Because the RCA feeds these electrical control centers, a blockage here doesn’t just starve heart muscle of oxygen. It can also disrupt the heart’s rhythm, causing it to beat too slowly or irregularly. In most people, the RCA also extends around to the bottom of the heart, supplying part of the underside of the left ventricle as well.
Coronary Dominance: Why It Varies
The exact territory each artery covers isn’t identical from person to person. Cardiologists describe this variation in terms of “dominance,” which refers to which artery supplies the bottom (inferior) wall of the heart and the back of the septum. In about 81% of people, the right coronary artery is dominant, meaning it extends far enough to cover these areas. Around 9% have a dominant left circumflex artery that takes over that territory instead, and roughly 10% have a codominant pattern where both arteries share the job.
This variation matters most during a heart attack or when planning a procedure. A blockage in the RCA has different consequences in someone who is right-dominant compared to someone who is left-dominant, because the amount of muscle at risk changes depending on which artery covers which territory.

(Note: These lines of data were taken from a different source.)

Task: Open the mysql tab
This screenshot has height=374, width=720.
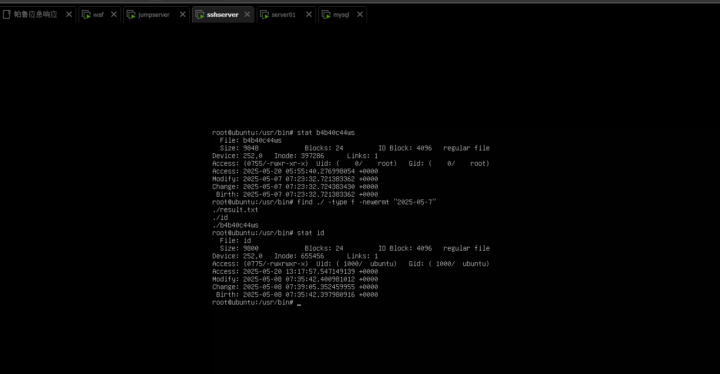Action: coord(341,15)
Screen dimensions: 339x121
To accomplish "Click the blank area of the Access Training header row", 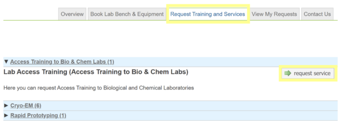I will tap(225, 62).
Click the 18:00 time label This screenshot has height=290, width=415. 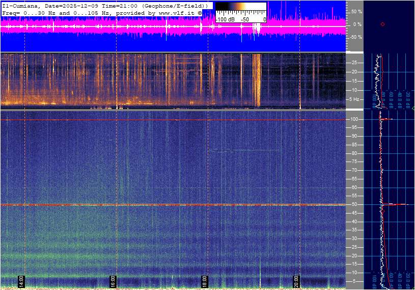204,281
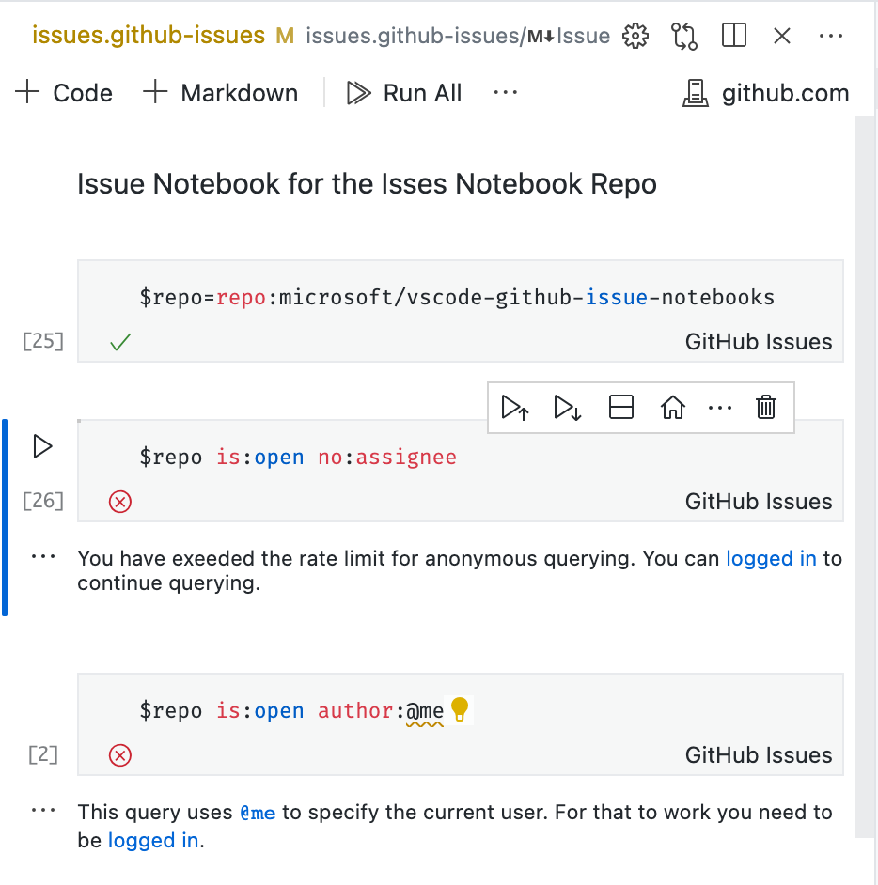The width and height of the screenshot is (878, 885).
Task: Collapse the rate limit output via its ellipsis
Action: click(42, 556)
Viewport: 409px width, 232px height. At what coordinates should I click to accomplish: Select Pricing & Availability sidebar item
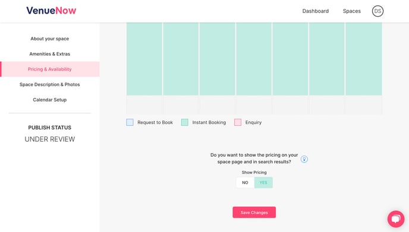click(x=49, y=69)
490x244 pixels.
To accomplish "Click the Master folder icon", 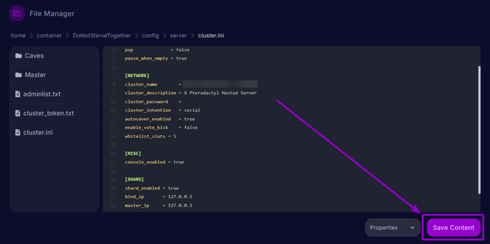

What Happens When These Arteries Narrow
Coronary artery disease develops when fatty deposits called plaque build up along the inner walls of these arteries, gradually narrowing them. For decades, a 50% reduction in an artery’s diameter has been the standard threshold considered “significant” in clinical trials and treatment decisions. At or above that level of narrowing, the artery may not deliver enough blood during physical exertion or stress, which can cause chest pain, shortness of breath, or fatigue.
A sudden, complete blockage (usually when a plaque ruptures and a blood clot forms on top of it) causes a heart attack. Which artery is blocked determines which part of the heart is damaged and how severe the event is. An LAD blockage tends to affect the largest area of muscle. An RCA blockage may disrupt heart rhythm. A left main blockage threatens the widest territory of all.
How These Arteries Are Visualized
When doctors need to see the coronary arteries directly, the gold standard is coronary angiography, a procedure where a thin catheter is threaded into the arteries and contrast dye is injected so the vessels show up on X-ray in real time. This gives a detailed view of any narrowing or blockages.
For a less invasive option, coronary CT angiography uses a specialized CT scanner to create detailed images of both the artery walls and the open channel inside them. This can detect plaque buildup even before it causes significant narrowing. MRI-based coronary imaging also exists, though it’s used less commonly and is typically reserved for specific clinical situations where CT or catheterization isn’t ideal.